Directive 1:
Edit the forum thread: rewrite the stretch from "I have not driven a GT3, F458, P1" through "versions in Europe.", putting "Volkswagen" in place of "Audi".
Directive 2:
In the forum thread, why did the writer drive the S6 in Sport mode instead of manual mode? Answer in one to three sentences.

I drove the S4 and A3 in manual mode and the S6 in Sport mode (auto). The reason I drove the S6 in Sport mode is because the car's exhaust is so quiet, you can't hear the engine noise so there's no way to time your shifts (better to let the computer do it for you), all you hear is wind-noise.

I've done over 2,000 laps of VIR, which is where I have driven all of these cars, most of those laps in racing so I can tell you when something is slowing me down.. and the DSGs that I have driven definitely do that. If one existed that could skip down gears and would unquestionably hold gears 100% of the time, it would be faster than a manual but I have not driven a dual clutch, DSG, DCT, etc., box that has those characteristics.

I have not driven a GT3, F458, P1 or 918 and I doubt you have either.


----------



## Bruticus (Aug 30, 2014)

Tailwagger said:


> The cost argument, at least in this case, doesn't hold as Audi already supplies a manual versions in Europe.


The availability of the manual in Europe really does not resolve the fixed costs issue for bringing it to NA. Sure, R&D and quality testing are done but the real cost lies in filling and maintaining the supply chain. If there is enough demand for the MT option, that is covered. However, Audi believes (like so many other car manufacturers now) that there is not enough demand for MTs to cover those costs. I don't pretend to know if the anticipated low demand is ultimately true or not but it's the car manufacturers' perception that counts.


----------



## Tailwagger (Nov 30, 2008)

Bruticus said:


> The availability of the manual in Europe really does not resolve the fixed costs issue for bringing it to NA. Sure, R&D and quality testing are done but the real cost lies in filling and maintaining the supply chain. If there is enough demand for the MT option, that is covered. However, Audi believes (like so many other car manufacturers now) that there is not enough demand for MTs to cover those costs. I don't pretend to know if the anticipated low demand is ultimately true or not but it's the car manufacturers' perception that counts.

[Text and item location entries]

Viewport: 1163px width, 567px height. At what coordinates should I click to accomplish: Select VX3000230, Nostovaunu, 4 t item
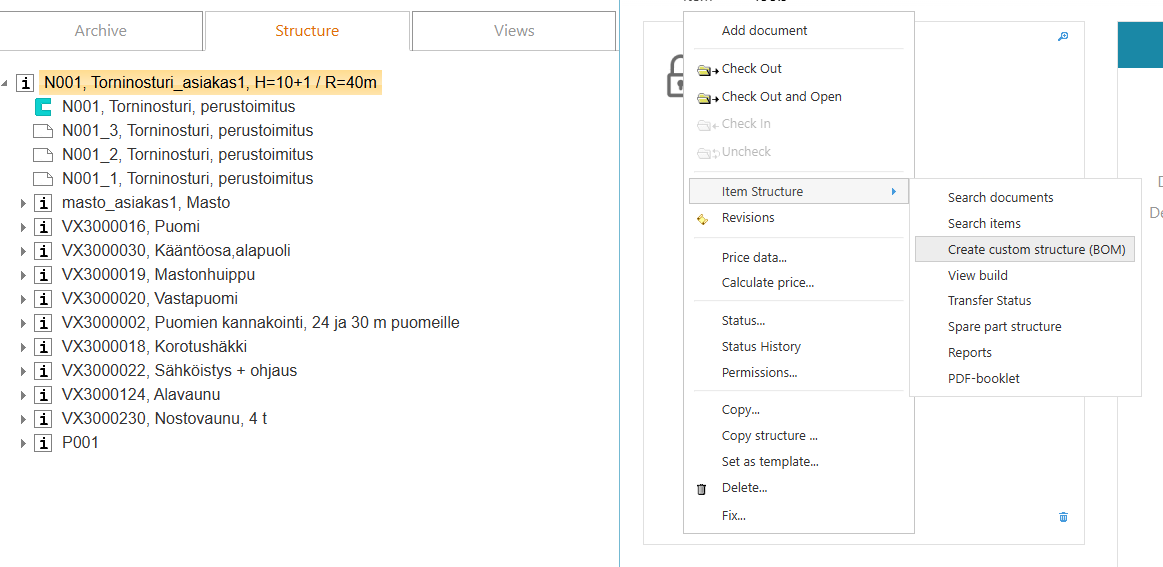[x=164, y=419]
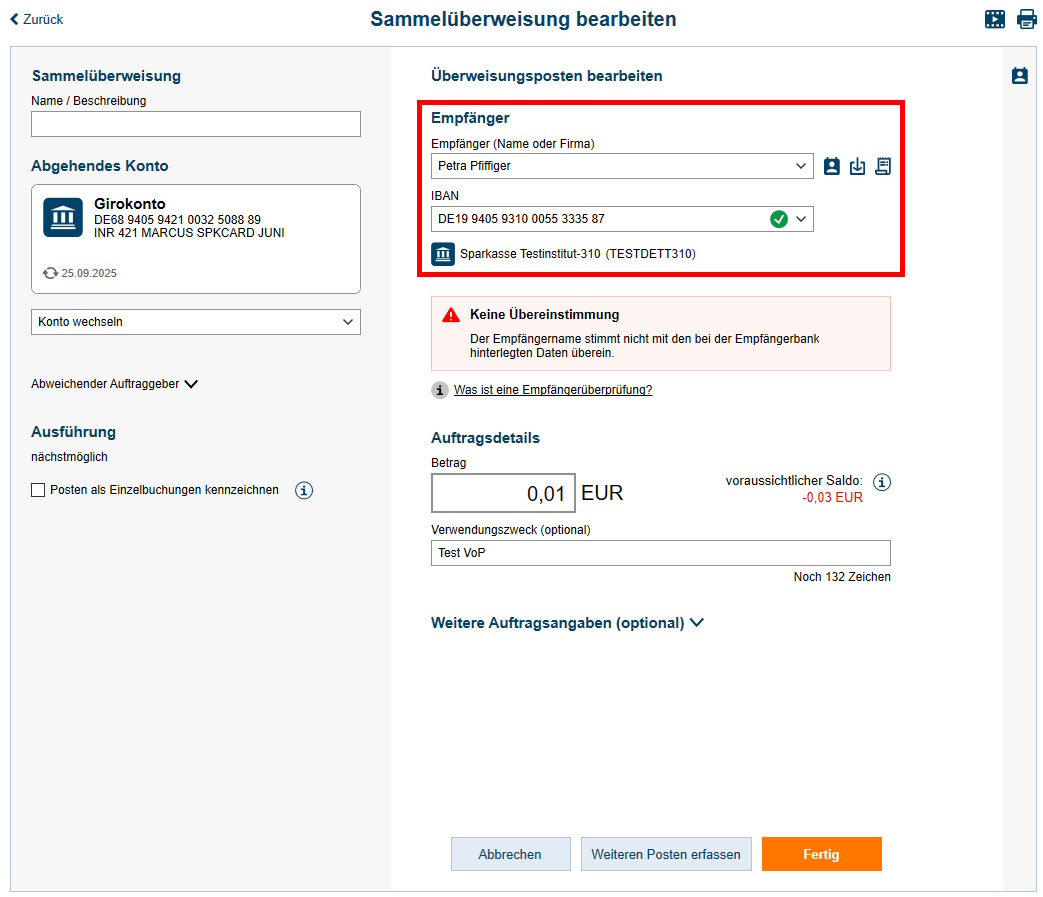
Task: Open the Empfänger name dropdown
Action: (800, 166)
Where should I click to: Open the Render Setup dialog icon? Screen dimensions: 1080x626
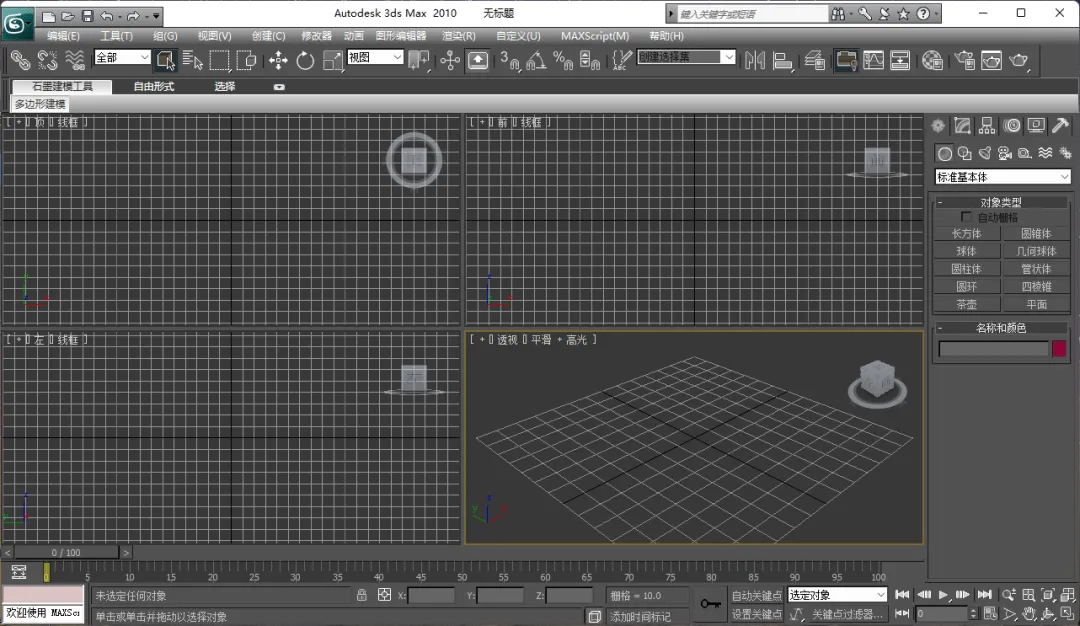(x=964, y=60)
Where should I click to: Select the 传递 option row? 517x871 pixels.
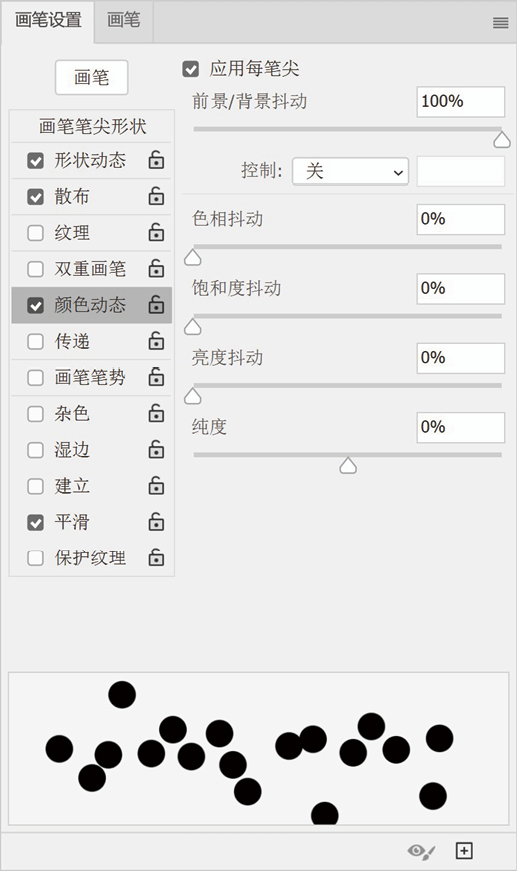(92, 341)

Written reply 1:
I have not driven a GT3, F458, P1 or 918 and I doubt you have either.


----------



## Bruticus (Aug 30, 2014)

Tailwagger said:


> The cost argument, at least in this case, doesn't hold as Volkswagen already supplies a manual versions in Europe.

Written reply 2:
The S6's exhaust is so quiet that the engine can't be heard, only wind noise, so there is no way to time shifts. It was better to let the computer shift.